**Your task**
What is needed is an exact copy of the records, with the images left out.

┌────────

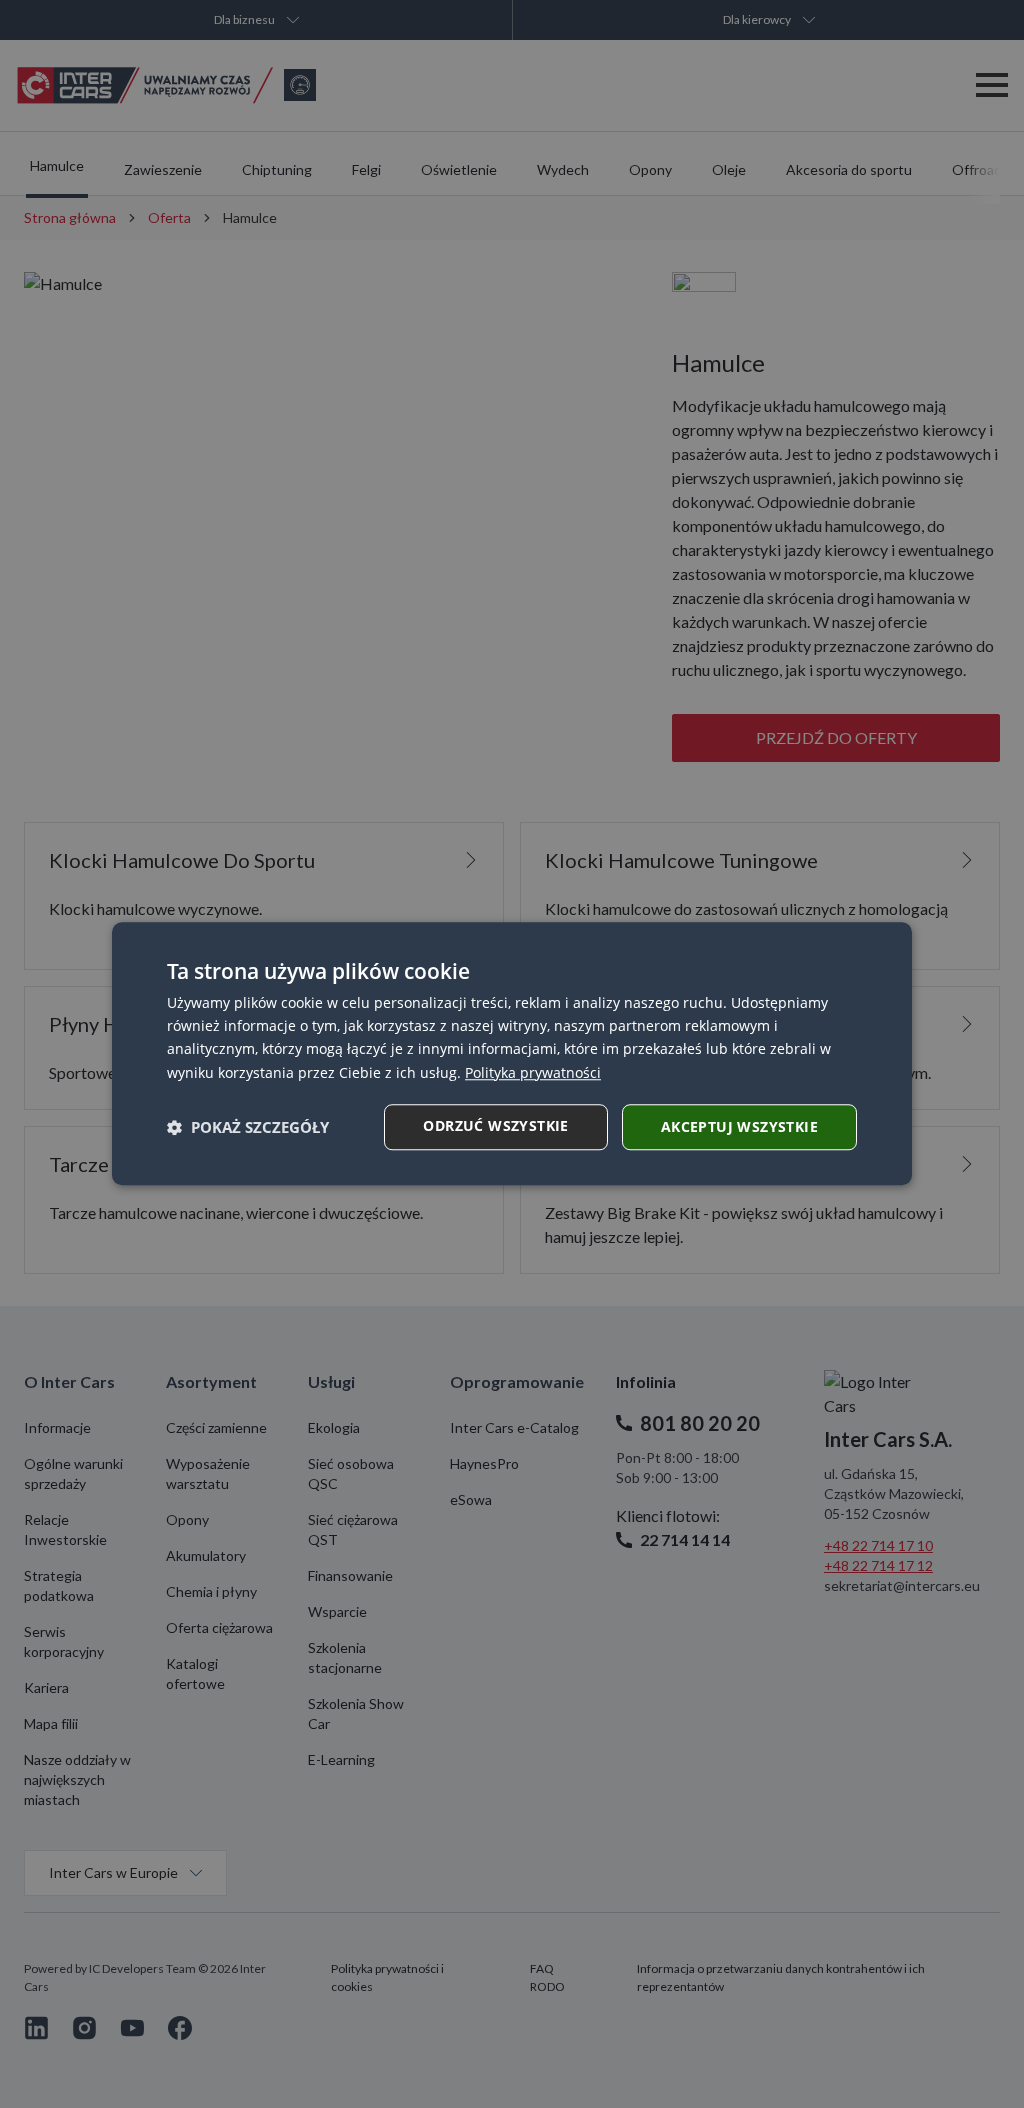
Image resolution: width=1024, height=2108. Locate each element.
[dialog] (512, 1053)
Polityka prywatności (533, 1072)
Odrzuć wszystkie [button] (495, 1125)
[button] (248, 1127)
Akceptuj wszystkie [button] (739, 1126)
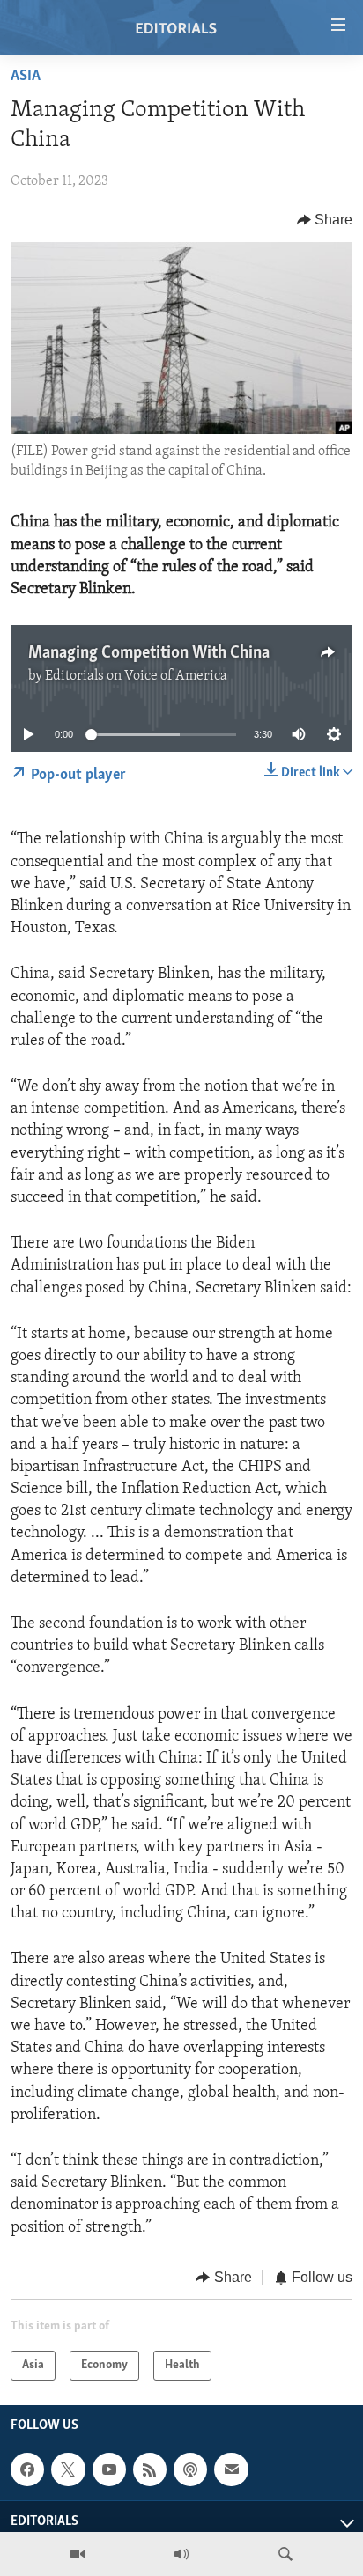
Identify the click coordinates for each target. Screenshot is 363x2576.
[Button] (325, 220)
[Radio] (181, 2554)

└────────

**Solution for this exercise**
Image resolution: width=1024, height=2108. Locate each element.
[dialog] (512, 1053)
Polityka prywatności (533, 1072)
Odrzuć wszystkie [button] (495, 1125)
[button] (248, 1127)
Akceptuj wszystkie [button] (739, 1126)
Identify the click coordinates for each target. Screenshot is 363x2576.
[Button] (325, 220)
[Radio] (181, 2554)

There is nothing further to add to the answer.